After a number of failed attempts to book in for two on a Friday or Saturday night, we were fitted in on a cold wet Tuesday and even then it filled up fast until we were all packed in like anchovies. Walk-ups can occasionally get lucky. “Out by 8.30pm, okay?” the waiter says to one young couple who were hoping to slip in for the early-bird pizza/pasta and a glass of wine, £6.95 all in. They’re past the deadline but, yes, they’re told, go for it.
We’re in York’s cosmopolitan foodie quarter of Fossgate/Walmgate where Paolo Silesu set up alongside a United Nations of Thai, Indian, Argentinian, Polish and even British restaurants. His homely little trattoria has been gently upgraded since I was here last. There are fewer football pennants and maps of Sardinia; the walls are currently hung with boxes of panettone and Venetian masks and there’s a huge portrait of Paulo in chef’s whites, every bit the central casting Italian chef. But the spirit of the place is undoubtedly intact. The old TV in the corner playing non-stop Italian football is now a mighty 50 inch flat-screen HD TV playing non-stop Italian football. You get the picture.
The crowd here has always been led by a mix of students and their teachers and there’s something for every pocket. Pasta comes in whopping, steaming bowlfuls. Blistered pizza is the real thing; both start at £6.25. But it’s the blackboard with some 30 chalked up specials, plenty with Sardinian origins, that catches our eye. Sardines con pesto rosso; grilled pecorino with honey; baked aubergines; burrata Pugliese, a creamy mozzarella; fresh pasta with lobster, garlic and cream; sea bream with mussels, calamari and garlic; lamb marinated in Chianti and char-grilled. On it goes across three large blackboards.
We go for the Pecorino and the sardines for starters. The sardines come smothered in caramelised onions, tomato and garlic and somehow still assert themselves amongst everything else on the plate. It’s a rich, full-on, confident dish. Our other starter is no less feisty: baked Pecorino and honey arrives as an awkward puddle of melted cheese, doused in Italian honey with a rocket salad and pickled onions. Pickled onions are what I leave behind in a pub ploughman’s but here their vinegariness cuts through the rich cheese and sweet honey.
Penalty! The TV sound is turned down but suddenly all the waiters are in freeze-frame. Napoli score against Juventus. There’s a collective shrug – Sardinians support Juventus, apparently – and normal service resumes.
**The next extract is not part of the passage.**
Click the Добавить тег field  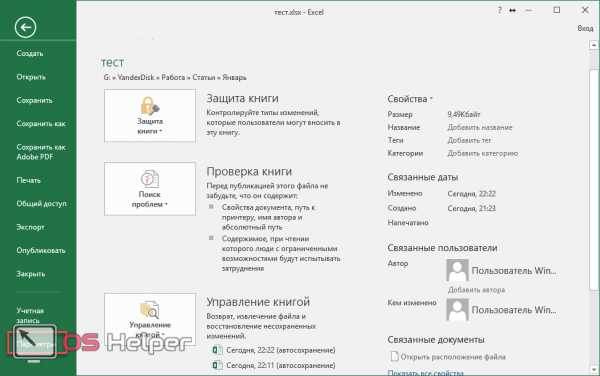470,140

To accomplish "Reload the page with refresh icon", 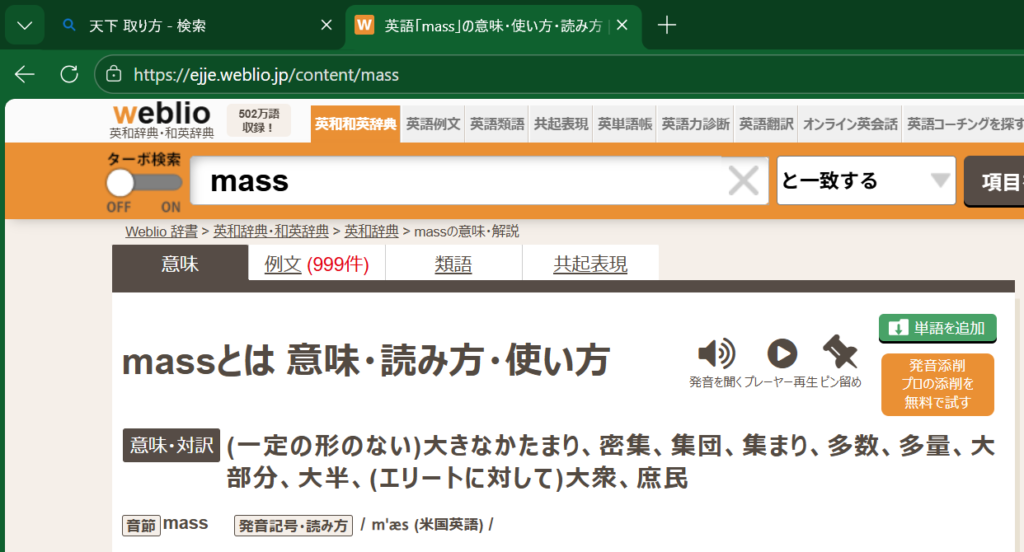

Sea bream comes simply grilled with crisp skin and good roast spuds. Nothing fancy, just fine fresh fish expertly done. The promised rosemary in the mix is not discernible but it’s a minor loss when the fish is this good. Our other main is malloreddus – short, hand-rolled Sardinian pasta, shaped like torpedoes, and served with Italian sausage, cream and saffron. It could sum up the Paolo school of cooking: dripping in calories and cream, with plenty of smoky sausage, a thoroughly rich, over the top, in-your-face bowl of pasta. Short on finesse perhaps, but sometimes, and especially on a cold winter night, a plate of carbs like this is bang-on.
Juventus go 2-0 down and pull one back. ‘Bella! Bellissima!’ cry the waiters. To finish we share a little disc of ricotta cake studded with pear. Soft, creamy – yes, more cream – but not too sweet and happily demolished, though they could spare us the squirty lines of pink and yellow syrup which taste like something from the medicine cabinet.
We’ve drunk a plonky bottle of house Merlot (£11) and ordered a side bowl of mixed olives. They’ve brought us bread and oil. Our bill comes to £57. It’s cheap, though not exceptionally so. The food’s very good, if not quite the paradise of its name. So what’s the secret of its runaway success?
It’s my theory that we think we’re on holiday. Paulo has re-created just the sort of unpretentious cafe we Brits love when we’re abroad. The little place we hope to find by accident just off the tourist beat in Rome, Naples or Cagliari and go home and rave about its character and prices. Paulo’s recreates the scene, where one of our waiters spoke no English but it didn’t matter; where a table of Italian guys stretch out a beer, help with service when the need arises and respond like timeless Italian men when a trio of pretty girls pack up and leave; where Paolo is Mr Affable as he takes a break for TV football time.
It’s a little bit crazy, but above all it has a generous smile on its face. That’s how to become the most popular restaurant in the fifth best food city in Europe.
Il Paradiso del Cibo, 40 Walmgate, York YO0 1TJ Tel. 01904 61144. Email: [email protected] Website: www.ilparadisodelcibo.com
Open Mon-Sat 12.30-3pm & 6-10pm. Open Sun from mid-March.
Price: Dinner for two, three courses including coffee, a bottle house wine and service, around £70.